- Born: David Phillip Hajjar September 13, 1952 (age 73) Lawrence, Massachusetts
- Citizenship: United States
- Education: University of New Hampshire; Weill Cornell Medicine; Rockefeller University;
- Known for: Cardiovascular research;; Science diplomacy;
- Spouse: Katherine Hajjar
- Awards: Fellow, AIC (1984); Fellow, AAAS (1997); Fellow, RSM (1999); Fulbright Scholar, US DoS (2010); Jefferson Science Fellowship, US DoS (2014); Fellow, American Academy of Arts and Sciences (2016);
- Scientific career
- Fields: Cardiovascular disease
- Workplaces: Rockefeller University; Weill Cornell Medicine; United States Department of State; Brookings Institution;

= David Hajjar =

David P Hajjar (born September 13, 1952) is an American scientist, university administrator, and professor of pathology and biochemistry at Cornell University. He is best known for his work in arterial cholesterol trafficking.

== Biography ==
Hajjar received his B.A. in 1974 from American International College in Springfield, Massachusetts. He received his M.S. in biochemistry in 1977 and his Ph.D. in biochemistry in 1978, both from the University of New Hampshire. From 1978 to 1980, he completed postdoctoral training in pathology at Weill Cornell Medicine/Cornell University in New York City, and from 1980 to 1981, he completed postdoctoral training in biochemistry at Rockefeller University. Since 1981, he has served on the faculty of Weill Cornell Medicine as Professor of Pathology and Biochemistry, including as the Frank Rhodes Distinguished Professor of Cardiovascular Biology and Genetics. In 2016, he was elected University Distinguished Professor by Cornell University. During the course of his research career, he has published approximately 200 papers on the pathogenesis of cardiovascular diseases.

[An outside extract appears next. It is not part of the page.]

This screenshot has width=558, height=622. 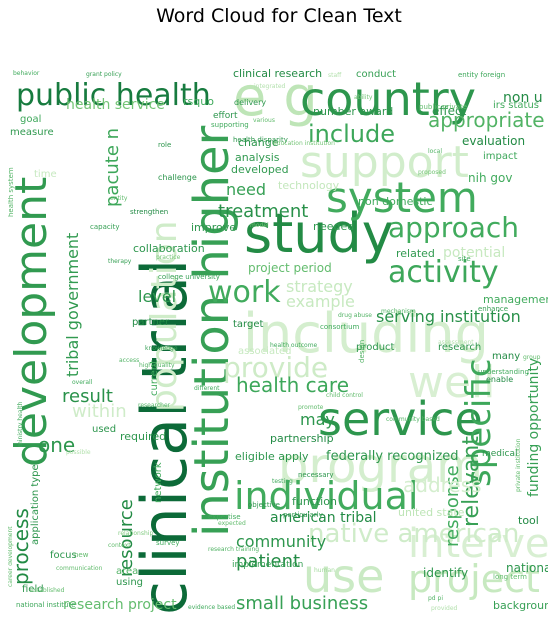 I want to click on word-management: management, so click(x=516, y=300).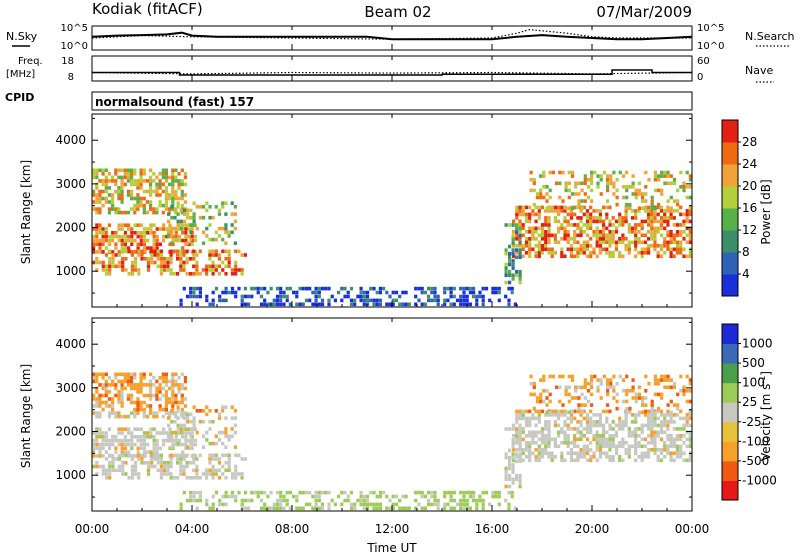 The height and width of the screenshot is (554, 800). Describe the element at coordinates (692, 529) in the screenshot. I see `xtick-label: 00:00` at that location.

Hajjar served on the administration of Weill Cornell Medicine, including as Director of the Center for Vascular Biology for 15 years, Dean of the Graduate School for 16 years, and Executive Vice Provost of Medical Affairs for 10 years.

Among his honors and awards are elected membership in 2016 in the American Academy of Arts and Sciences. In 1995, Hajjar was awarded an honorary Doctorate of Science (D.Sc.), honoris causa, by American International College, and in 2014 he was awarded an honorary Doctorate of Humane Letters (D.Litt.), honoris causa, by the University of New Hampshire. He has received numerous research and educational awards from The American Society of Investigative Pathology over his career.

Recently, Hajjar has focused on science diplomacy and policy as they relate to human health and disease. He served on the Council on Foreign Relations and as a Senior Fellow at the Belfer Center for Science and International Affairs at the Harvard Kennedy School of Government, as a Fulbright Scholar, and as a Jefferson Science Fellow in the Office of International Health and Biodefense at the United States Department of State, and as a non-resident Senior Fellow at the Center for Middle East Policy at the Brookings Institution.

Hajjar is married to Katherine Hajjar.